▶ TRY IT
In your copy, repeat each record exactly and include no pictures.

»»

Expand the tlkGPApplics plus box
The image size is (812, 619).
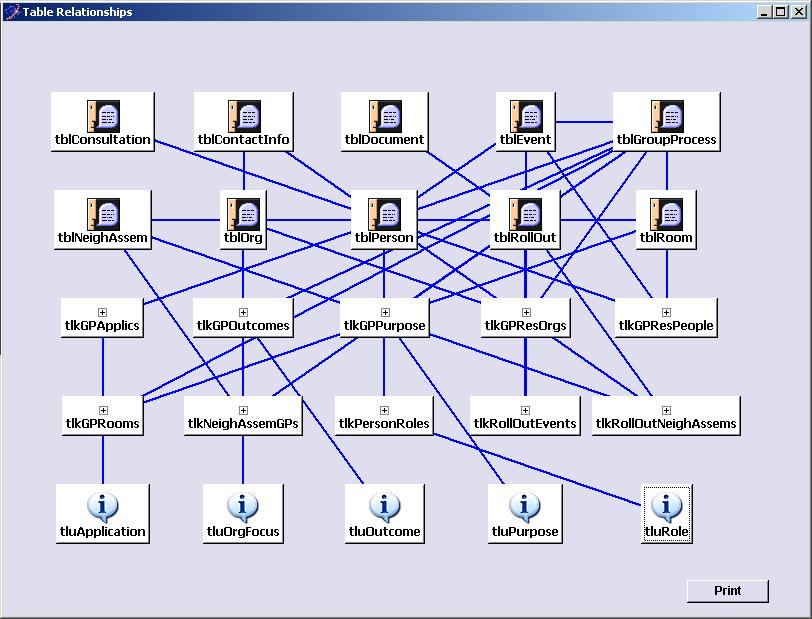tap(102, 312)
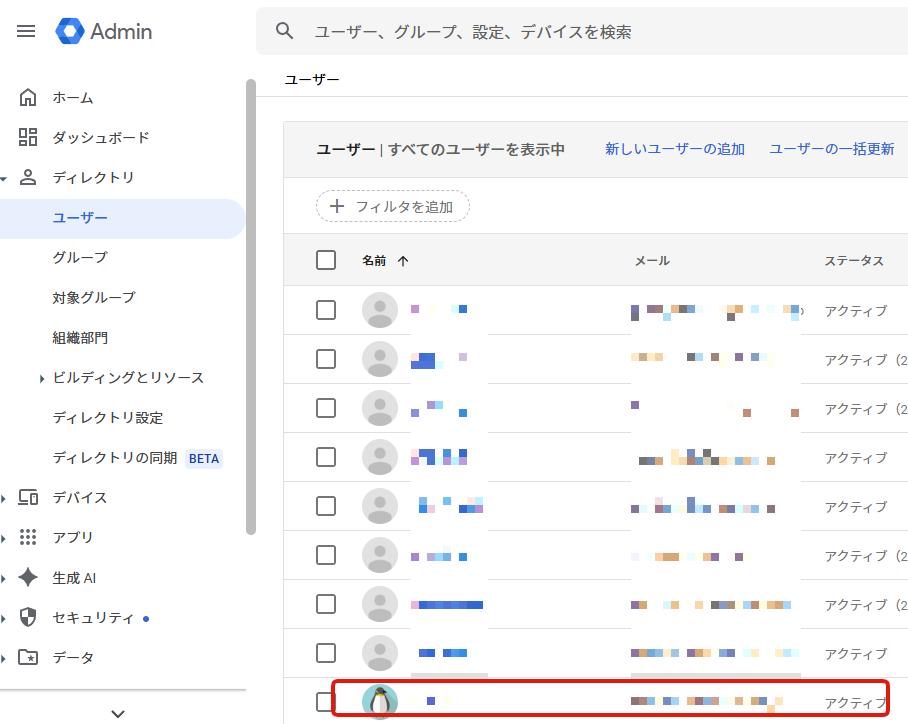This screenshot has width=908, height=724.
Task: Click the Google Admin logo
Action: click(x=104, y=31)
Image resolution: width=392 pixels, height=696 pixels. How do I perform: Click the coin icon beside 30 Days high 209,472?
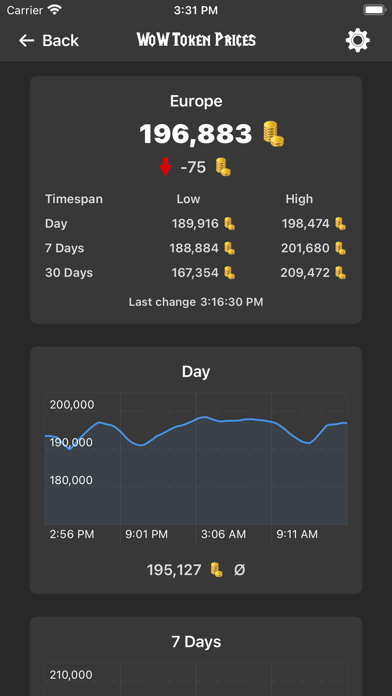pyautogui.click(x=340, y=273)
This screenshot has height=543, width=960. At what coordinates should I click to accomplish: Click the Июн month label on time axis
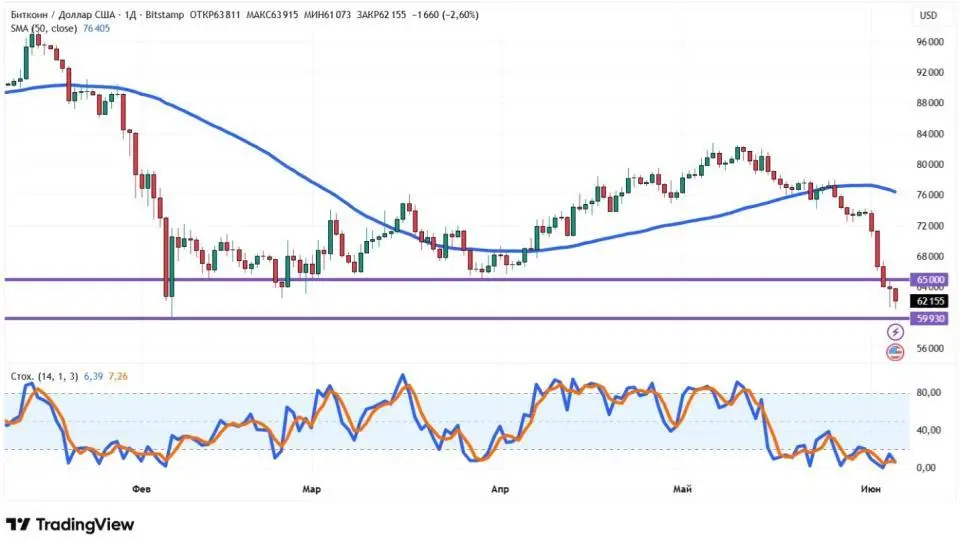[x=871, y=489]
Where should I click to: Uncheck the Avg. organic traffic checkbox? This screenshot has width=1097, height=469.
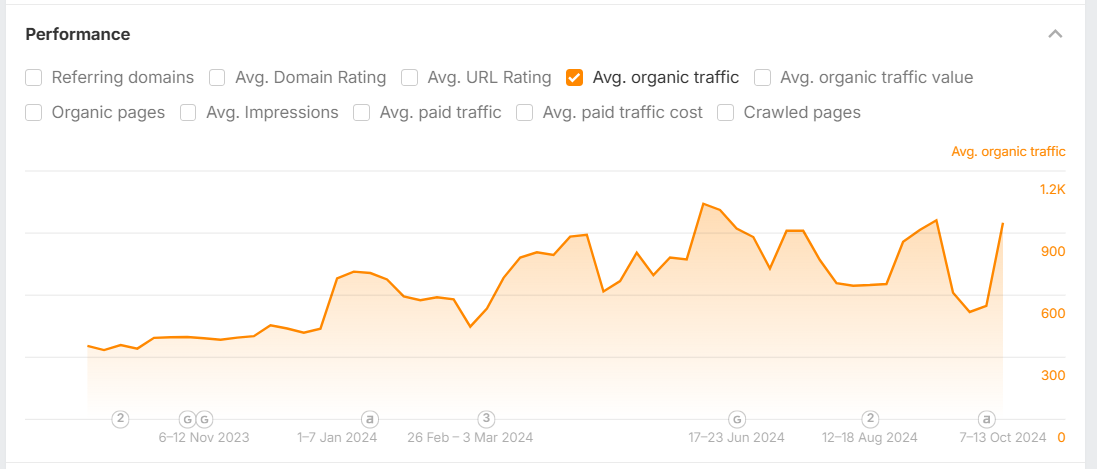pyautogui.click(x=575, y=77)
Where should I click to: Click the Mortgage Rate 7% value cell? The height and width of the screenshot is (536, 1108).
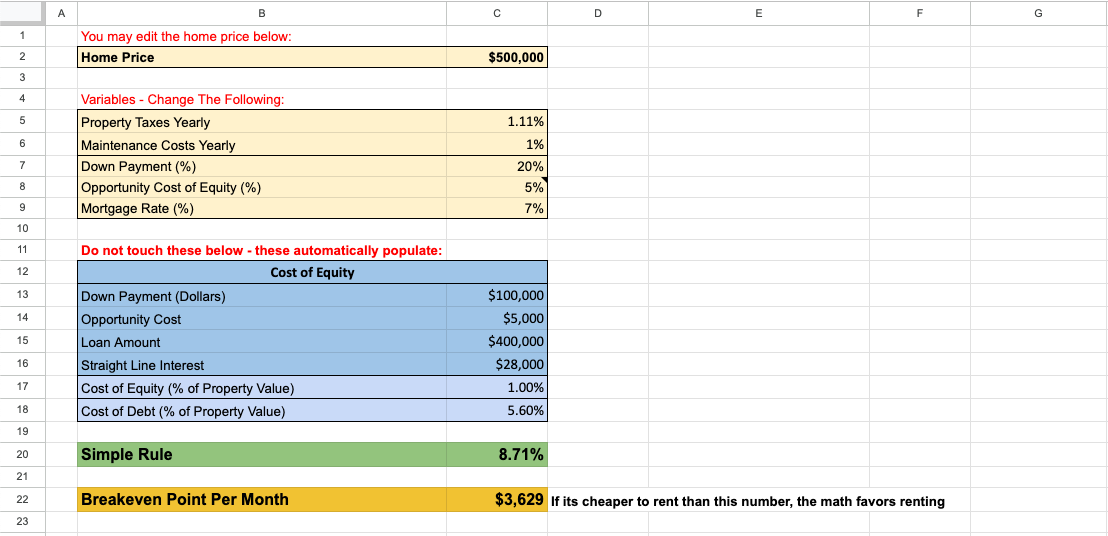[x=497, y=209]
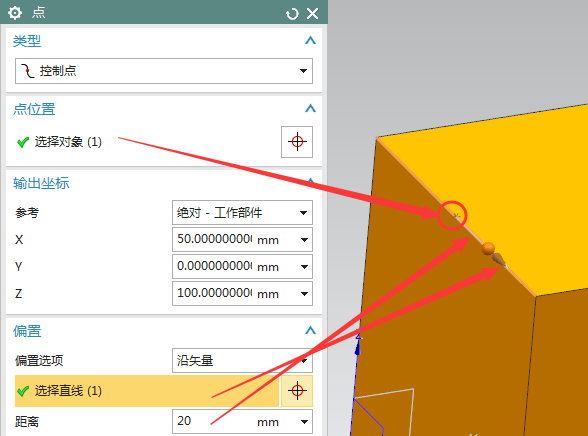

««

▶ TASK RESULT
Expand the tlkGPApplics plus box
The image size is (812, 619).
tap(102, 312)
This screenshot has width=908, height=724.
Task: Click the Google Admin logo
Action: click(x=104, y=31)
Image resolution: width=392 pixels, height=696 pixels. How do I perform: Click the coin icon beside 30 Days high 209,472?
pyautogui.click(x=340, y=273)
This screenshot has height=543, width=960. At what coordinates should I click to accomplish: Click the Июн month label on time axis
[x=871, y=489]
Where should I click to: Uncheck the Avg. organic traffic checkbox? This screenshot has width=1097, height=469.
pyautogui.click(x=575, y=77)
Where should I click to: Click the Mortgage Rate 7% value cell? The height and width of the screenshot is (536, 1108).
[x=497, y=209]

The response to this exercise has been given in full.